+++ Source extract

Yet Smith’s legacy cannot be understood only through the glow of national symbolism. Like many public figures of her era, she benefited from and contributed to a racial order that defined “American” belonging in exclusionary ways. In recent decades, renewed attention has focused on Smith’s performance history, including recordings and songs that relied on racist stereotypes and imagery. These were not incidental footnotes: they were part of a broader entertainment culture that normalized anti-Black caricature while elevating white performers as national icons. The result is a legacy marked by contradiction: a figure celebrated as a unifying voice, whose repertoire also reflected, and reinforced, racial hierarchy.
Kate Smith’s fame grew in an age when mass media was consolidating national audiences. Radio and later television made it possible for a performer’s voice to become intimate and familiar to millions. Smith’s style—clear diction, strong projection, emotional directness—fit perfectly with the idea of patriotic uplift. She became closely associated with Irving Berlin’s “God Bless America,” which she performed frequently and which became a signature piece tied to national rituals and public memory.
That association mattered. “God Bless America” is not just a song; it functions as a civic object. To be its most famous performer was to become a kind of cultural spokesperson. Smith’s image was therefore not simply artistic. It was political in the broad sense of shaping who gets to represent the nation and what “America” sounds like.
But the same cultural machinery that made Smith a symbol of national unity was also shaped by segregation. The “America” being broadcast and celebrated through mainstream media was often an America imagined through whiteness, where Black performers were marginalized, stereotyped, or confined to separate circuits. In that environment, a white singer could be elevated as a national voice while the full humanity and artistry of Black Americans were constrained by the industry itself.
Smith’s public persona leaned heavily on sincerity and moral authority. That aura is part of why later controversies were so jarring. When a performer is treated as a national symbol, audiences expect them to represent national ideals. Yet American popular entertainment for much of the twentieth century frequently treated racist material as acceptable comedy or “period” storytelling, especially when performed by white entertainers. The contradiction is not unique to Smith, but her status magnified it.
In 2019, Smith’s legacy became a public issue when the New York Yankees and Philadelphia Flyers distanced themselves from her music after renewed scrutiny of racist songs associated with her. The Yankees, for example, announced they would no longer play her rendition of “God Bless America” and removed a tribute after learning about songs in her repertoire that included racist themes.
This moment revealed how much her “America’s voice” branding depended on selective memory. For many fans, Smith’s voice represented wartime unity. For others, the rediscovery of racist material made it clear that unity was not extended equally, and that the culture Smith represented often demanded Black Americans endure insult and exclusion while being asked to participate in national loyalty.
It is important to be careful and evidence-based here, because public discussions sometimes collapse different things together: personal beliefs, performance choices, institutional alliances, and the norms of an era.

++++++
+++ Given records

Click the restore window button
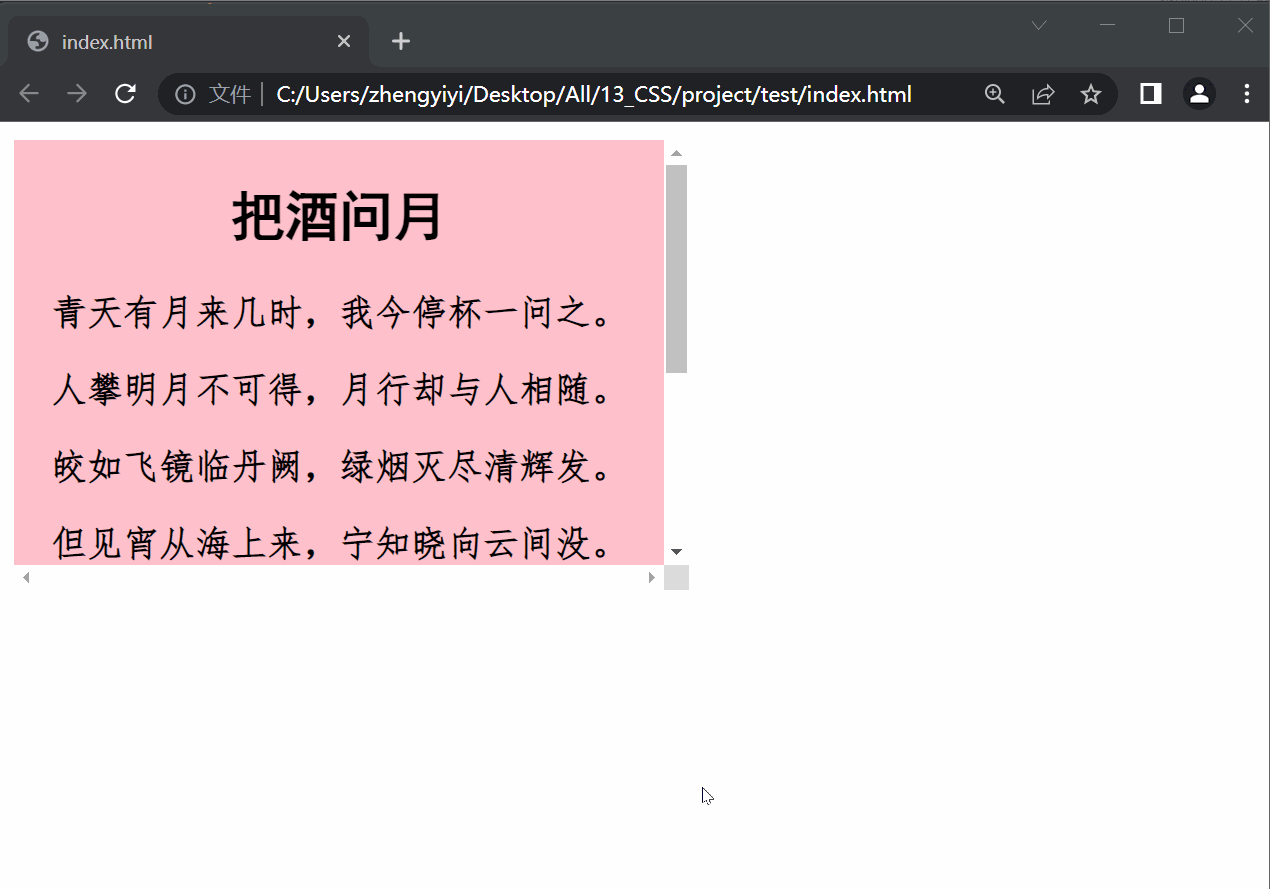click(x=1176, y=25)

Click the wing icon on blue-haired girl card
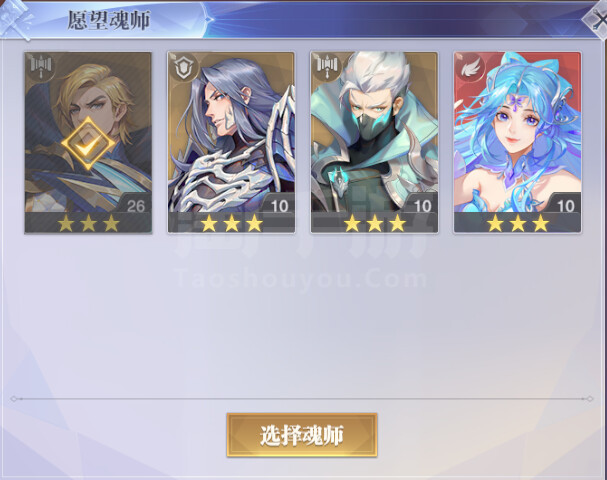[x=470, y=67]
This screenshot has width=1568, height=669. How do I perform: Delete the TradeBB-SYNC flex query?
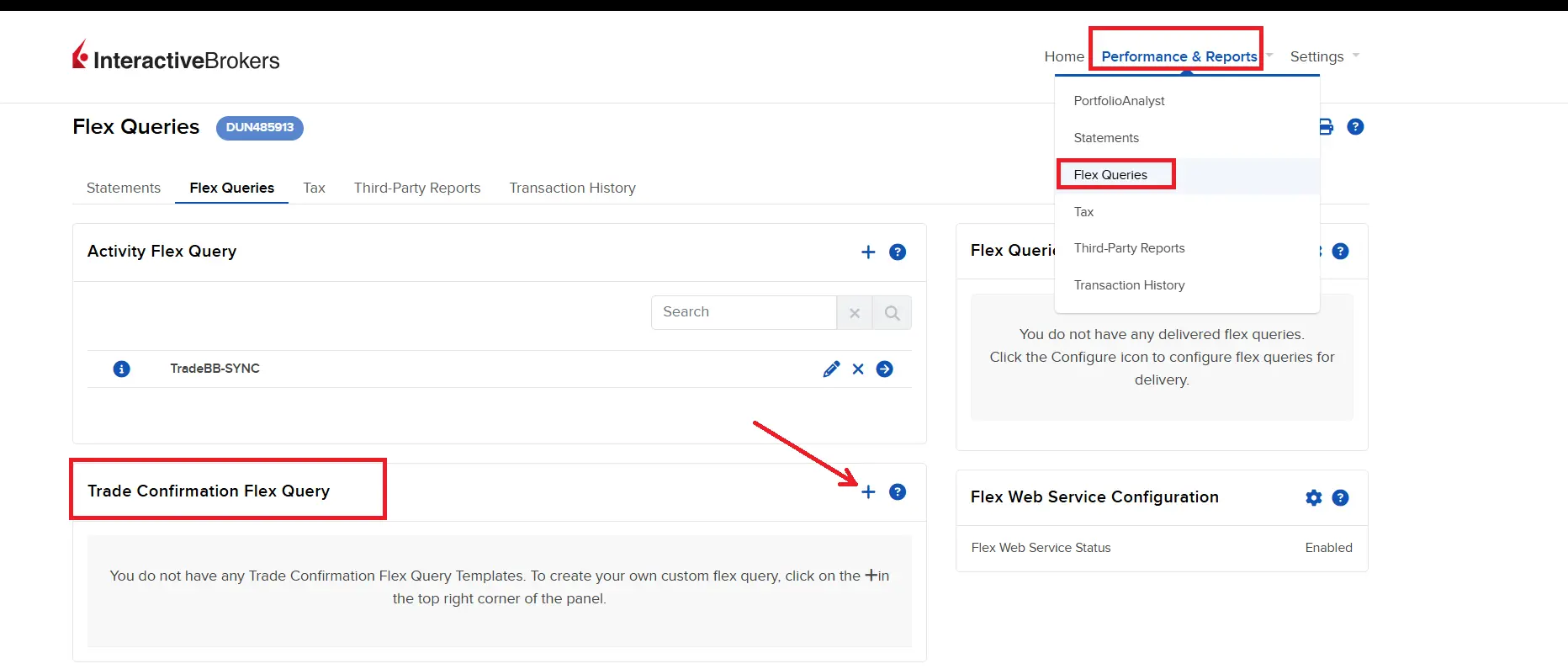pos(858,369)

++++++
+++ Given records

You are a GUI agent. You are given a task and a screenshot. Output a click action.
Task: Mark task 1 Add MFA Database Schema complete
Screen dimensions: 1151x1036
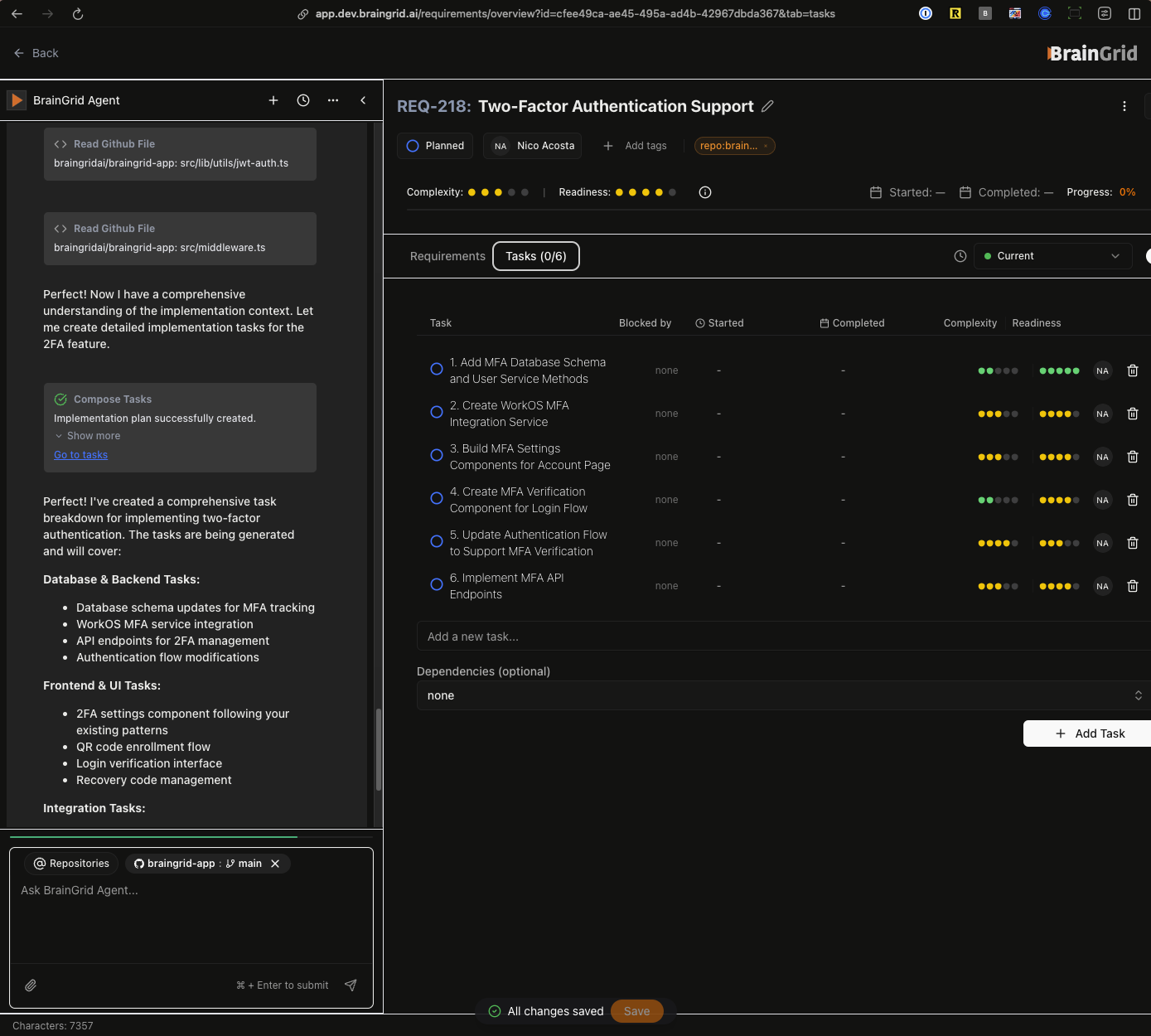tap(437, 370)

++++++

» Stated exercise 1: In the records, from the line with "Click the wing icon on blue-haired girl card" through the line with "pos(858,369)", swap "card" for "tile" and give those lines back with nothing else changed, leaving the pictures out.
» Stated exercise 2: Pick up the passage on Kate Smith's legacy after its final sentence and keep writing it.
The passage on Kate Smith and the records are two unrelated pieces of material.

» Task response 1:
Click the wing icon on blue-haired girl tile
[x=470, y=67]
This screenshot has width=1568, height=669. How do I perform: Delete the TradeBB-SYNC flex query?
pos(858,369)

» Task response 2:
What is clearly documented and widely cited in reputable reporting is that Smith performed and recorded songs that used racist language and stereotypes, including material associated with Blackface/minstrel traditions. These performances were not neutral artifacts; they were actions that reinforced anti-Black imagery in mass culture. They helped normalize a version of American entertainment in which Blackness was treated as a punchline, a threat, or a caricature rather than as full personhood.
Whether Smith personally campaigned for segregationist policies is a narrower claim and requires direct historical documentation (letters, speeches, organizational affiliations, fundraising activity, etc.). In the mainstream sources most often referenced in the 2019 reassessment, the focus is less on formal political activism and more on the fact that her professional repertoire included racist songs and that she benefited from a cultural order structured by segregation.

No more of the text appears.